**Selected text:**
+++

Venezuela ruling party wins most governor races, according to electoral council
Venezuela's National Electoral Council says candidates for the ruling socialist party have won a majority of the governors' offices up for grabs in Sunday's regional elections.
Opposition leaders are disputing the vote count in regional elections, after they hoped it would tilt a majority of the states' 23 governorships back into their control for the first time in nearly two decades of socialist party rule.
Pro-government electoral council president Tibisay Lucena says opposition candidates won just five of 22 races where the results are considered irreversible.
Projections by independent pollsters had predicted the opposition would win a majority of the governorships..
The developments will be watched closely as an indicator of how much support President Nicolas Maduro and the socialist movement founded by his predecessor, the late Hugo Chavez, maintain amid soaring inflation and crippling food and medical shortages that continue to wreak havoc in Venezuelans' daily lives.
Months of anti-government protests earlier this year left at least 120 dead, and a newly installed, pro-government constitutional assembly is ruling with virtually unlimited powers after a July vote that the National Electoral Council was accused of manipulating. With few checks and balances remaining, an increasing number of foreign leaders are calling Venezuela a dictatorship.

+++

**Tasks to perform:**
1. According to the article on Venezuela's regional elections, how many races with results considered irreversible did opposition candidates win?
2. In the article on Venezuela's regional elections, reproduce word for word the stretch from "Venezuela ruling party" through "are considered irreversible.".
3. Pick up the article on Venezuela's regional elections after its last sentence and keep writing.
The records that follow have nothing to do with the article.

**Record set:**
+++

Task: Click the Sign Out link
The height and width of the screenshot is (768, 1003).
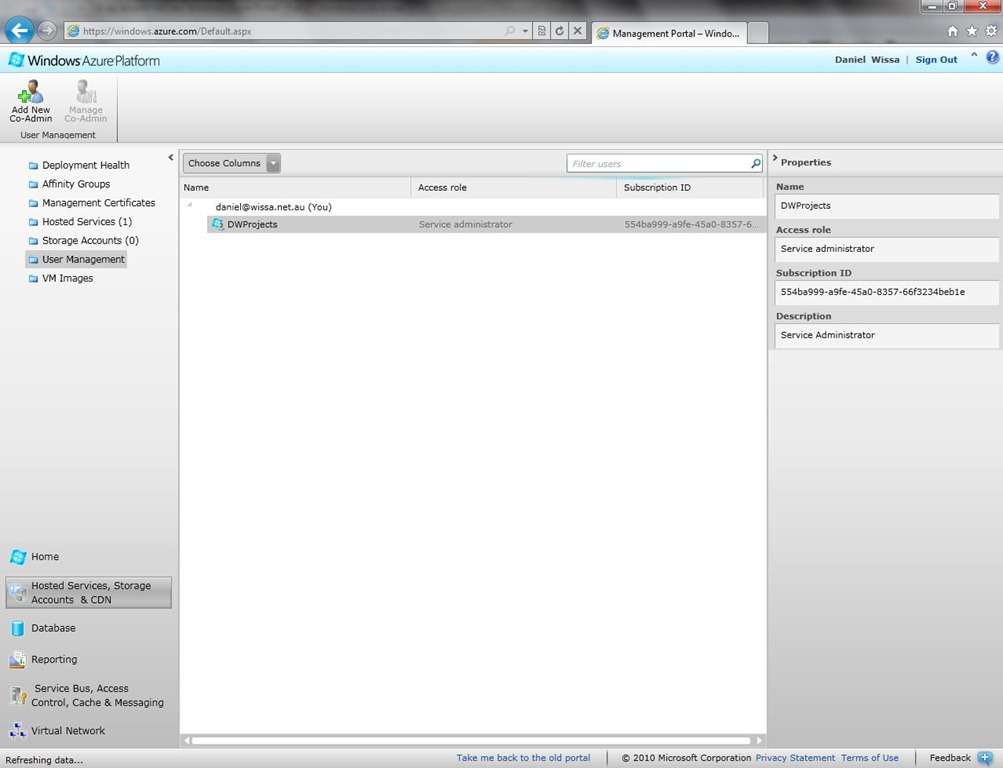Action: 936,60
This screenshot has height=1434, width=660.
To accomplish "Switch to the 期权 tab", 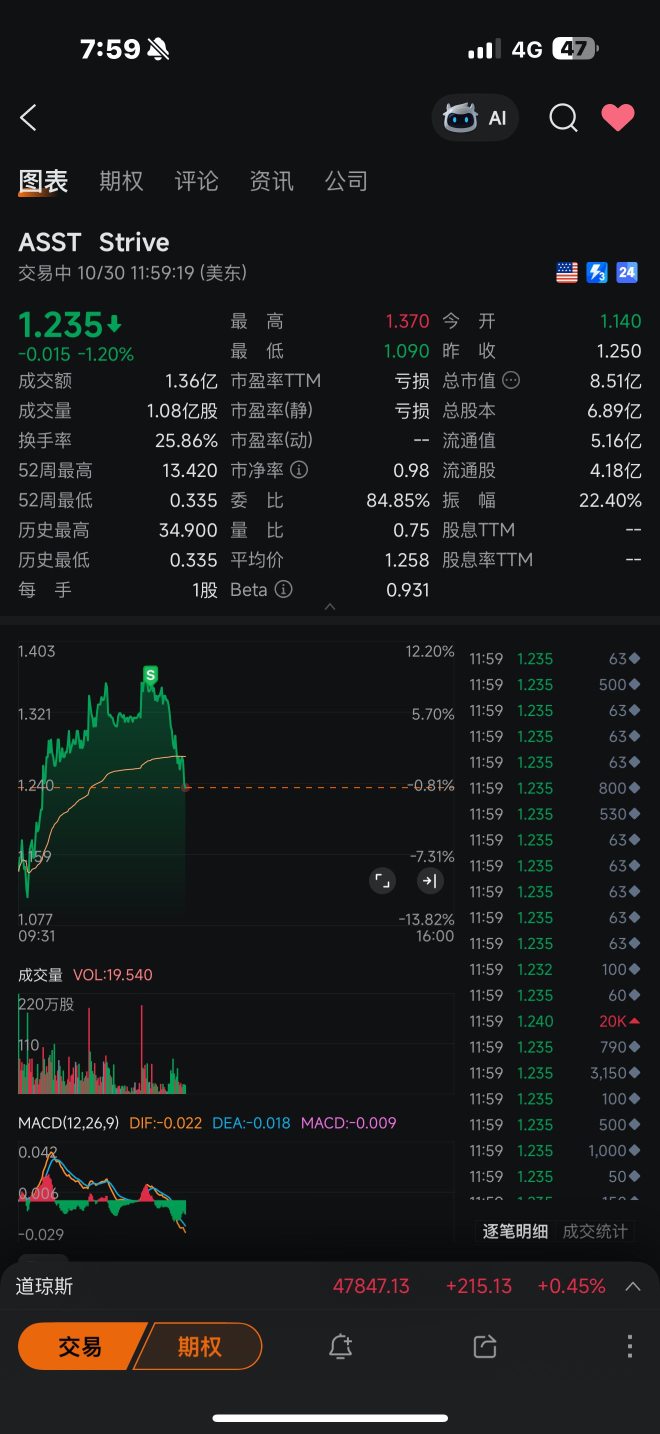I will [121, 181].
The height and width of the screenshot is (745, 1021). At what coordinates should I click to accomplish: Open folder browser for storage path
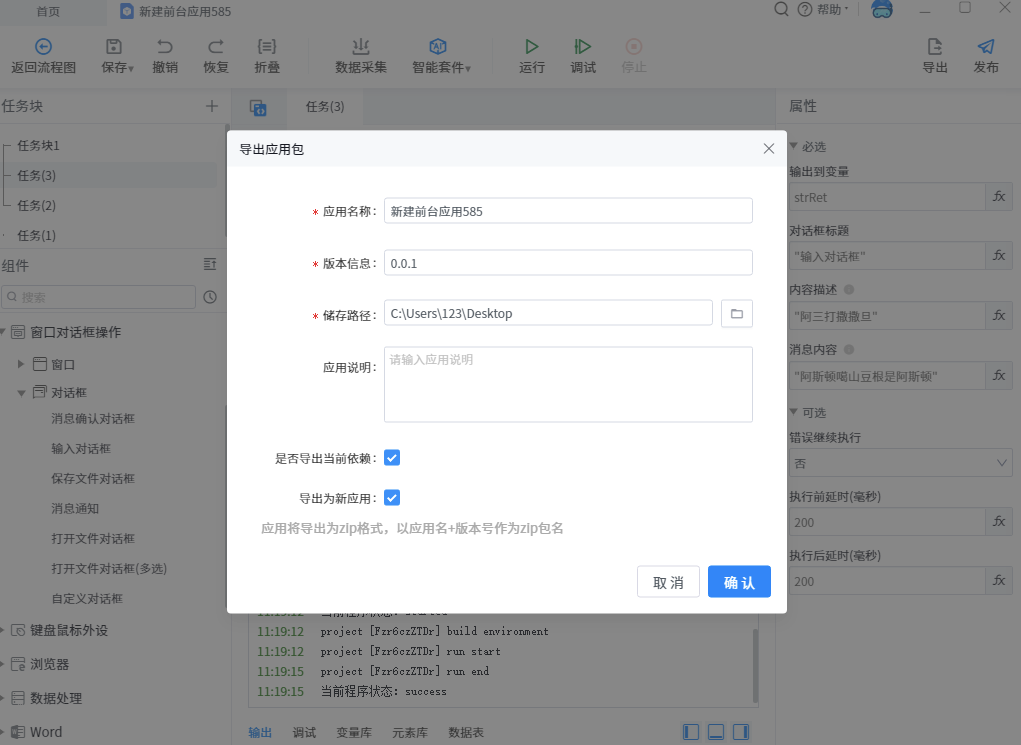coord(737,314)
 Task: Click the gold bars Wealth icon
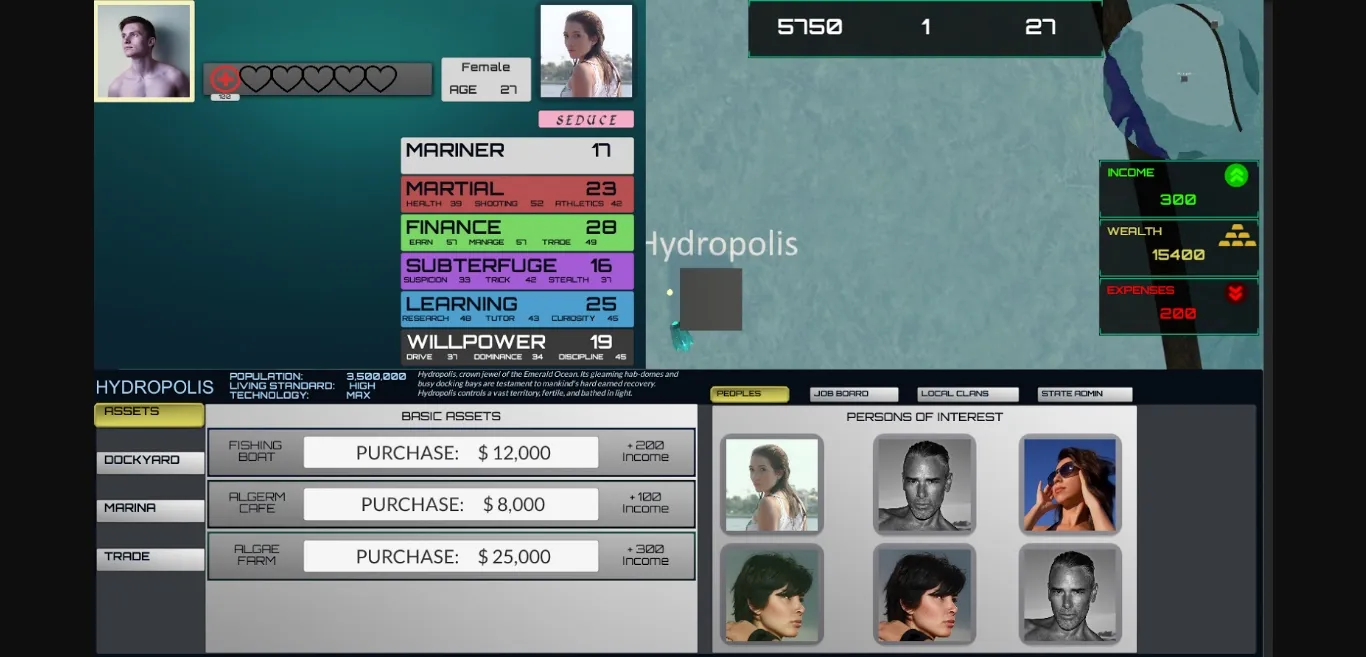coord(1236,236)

+++

**Task-by-task results:**
1. Five of 22.

2.
Venezuela ruling party wins most governor races, according to electoral council
Venezuela's National Electoral Council says candidates for the ruling socialist party have won a majority of the governors' offices up for grabs in Sunday's regional elections.
Opposition leaders are disputing the vote count in regional elections, after they hoped it would tilt a majority of the states' 23 governorships back into their control for the first time in nearly two decades of socialist party rule.
Pro-government electoral council president Tibisay Lucena says opposition candidates won just five of 22 races where the results are considered irreversible.

3.
The opposition has objected to actions it says aim to suppress turnout among its base, including an electoral council move to relocate more than 200 voting centres at the last minute.
In the aftermath of the protests, many opposition supporters have grown discouraged about the possibility of change. Others are upset at leaders they see as disorganised and unable to decide on a strategy to loosen Maduro's grip on power.
The president has warned that new governors will have to take a loyalty oath submitting to the authority of the constitutional assembly, something that opposition contenders vow not to do.
An opposition victory was not seen as a guarantee of significant change to the balance of power. After opposition candidates won a majority in congress in 2015, other branches such as the government-stacked Supreme Court and later the constitutional assembly essentially neutralised its lawmaking powers.